There has also been a visible improvement in how Iyer navigates the vulnerabilities that have historically bothered him—especially against high pace and short-ball bowling. He has not erased the issues entirely, but he has learned to manage them better. By choosing the moments to attack, while also knowing when to retreat from danger, he has avoided the kind of dismissals that previously threatened to derail his innings.
In a post-match discussion, former Australia captain Aaron Finch described the change as composure rather than aggression. “You watch Iyer and you don’t see panic. That’s underrated in T20s. He gives the sense that even if the game is drifting, there’s a plan in place,” Finch said, highlighting the steadiness behind Iyer’s decision-making.
Iyer’s chase impact in IPL 2026
- Against Mumbai Indians at the Wankhede in mid-April, Punjab were chasing 196—an imposing target by T20 standards. Iyer steered the chase with a measured 66 off 35 balls.
- He then produced another high-impact chase against Delhi Capitals at the Arun Jaitley Stadium, scoring 71 off 36, reinforcing that he can switch gears depending on what the match demands.
- Against Sunrisers Hyderabad in New Chandigarh, Iyer guided Punjab to a six-wicket win with an unbeaten 69 off 33 balls.
- Even early in the tournament, he delivered when Punjab were chasing 210 in Chennai, striking 50 off 29 balls to help the side win by five wickets.
Punjab’s coaching staff have linked that chase mastery to Iyer’s understanding of match situations. Punjab’s spin bowling coach Sairaj Bahutule said the foundation is Iyer’s clarity in approach. “He understands the situation, takes it deep, and mixes attack while constructing partnerships,” Bahutule explained.
Bahutule also praised the simplicity behind Iyer’s execution. “Just the fact that he has kept it simple, like how it is done in your gully or in your tennis-ball game back home. That is amazing,” he said, adding that the role he has grown into is bigger than pure batting.
Former India spinner Ravichandran Ashwin described the leadership element as the “lethal combination” behind Iyer’s form. “And I think the way he is batting, he is growing into the role of a leader that the players look up to, which is a lethal combination,” Ashwin said.

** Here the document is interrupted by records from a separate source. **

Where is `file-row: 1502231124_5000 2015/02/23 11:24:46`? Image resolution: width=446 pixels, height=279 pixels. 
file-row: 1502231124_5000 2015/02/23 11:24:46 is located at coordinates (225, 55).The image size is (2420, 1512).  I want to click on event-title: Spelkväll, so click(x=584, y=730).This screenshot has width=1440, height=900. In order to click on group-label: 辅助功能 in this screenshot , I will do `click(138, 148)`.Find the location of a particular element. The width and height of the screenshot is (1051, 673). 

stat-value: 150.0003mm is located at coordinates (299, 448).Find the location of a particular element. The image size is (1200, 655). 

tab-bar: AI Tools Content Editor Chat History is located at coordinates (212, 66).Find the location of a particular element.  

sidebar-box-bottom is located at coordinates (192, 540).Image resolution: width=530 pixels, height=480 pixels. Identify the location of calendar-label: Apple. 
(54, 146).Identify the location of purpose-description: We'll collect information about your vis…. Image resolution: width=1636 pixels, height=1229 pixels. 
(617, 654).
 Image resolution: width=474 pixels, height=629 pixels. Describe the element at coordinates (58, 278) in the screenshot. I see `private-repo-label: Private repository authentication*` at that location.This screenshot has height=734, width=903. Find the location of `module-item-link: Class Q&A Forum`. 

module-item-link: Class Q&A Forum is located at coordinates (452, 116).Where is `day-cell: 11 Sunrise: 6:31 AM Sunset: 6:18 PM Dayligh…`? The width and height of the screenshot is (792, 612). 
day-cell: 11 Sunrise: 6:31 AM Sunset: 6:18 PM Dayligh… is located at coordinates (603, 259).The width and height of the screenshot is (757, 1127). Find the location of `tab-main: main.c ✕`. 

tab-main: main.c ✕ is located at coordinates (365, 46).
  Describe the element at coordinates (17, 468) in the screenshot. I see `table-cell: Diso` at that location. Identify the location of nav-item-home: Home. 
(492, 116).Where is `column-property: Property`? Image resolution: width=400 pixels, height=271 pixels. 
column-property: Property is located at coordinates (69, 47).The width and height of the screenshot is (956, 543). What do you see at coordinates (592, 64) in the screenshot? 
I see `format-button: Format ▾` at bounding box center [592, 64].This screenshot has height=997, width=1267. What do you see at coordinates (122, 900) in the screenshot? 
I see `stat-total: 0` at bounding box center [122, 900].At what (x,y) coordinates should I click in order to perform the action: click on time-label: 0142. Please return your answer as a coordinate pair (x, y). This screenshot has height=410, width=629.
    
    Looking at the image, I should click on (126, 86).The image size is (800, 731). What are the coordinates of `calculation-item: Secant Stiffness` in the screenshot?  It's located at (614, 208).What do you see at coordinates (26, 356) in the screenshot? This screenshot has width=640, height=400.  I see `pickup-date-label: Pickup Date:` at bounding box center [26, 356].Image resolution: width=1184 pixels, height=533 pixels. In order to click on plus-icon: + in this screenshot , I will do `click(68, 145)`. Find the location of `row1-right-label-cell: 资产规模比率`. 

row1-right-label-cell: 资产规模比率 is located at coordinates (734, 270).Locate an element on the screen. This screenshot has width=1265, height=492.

Punjab Kings bowling coach James Hopes pointed to Iyer’s awareness of his earlier weaknesses as another reason for the improvement. “He’s very aware of what his perceived weaknesses were over the years. He has come into this season having really nailed them,” Hopes said. He added that once Iyer returns to India’s T20I squad, the batter he has demonstrated in 2026 is likely to define his future. “Once he finds his way back into the Indian T20I team, you’ll see the batter he is going to be for the rest of his career.”
With the Ireland and England tours on the horizon, the final test for Punjab’s season—and for the story around Iyer’s leadership—will come in the closing league matches. A pair of wins would not only revive the team’s playoff chances, but also sharpen Iyer’s case for a return, turning control on the pitch into certainty off it.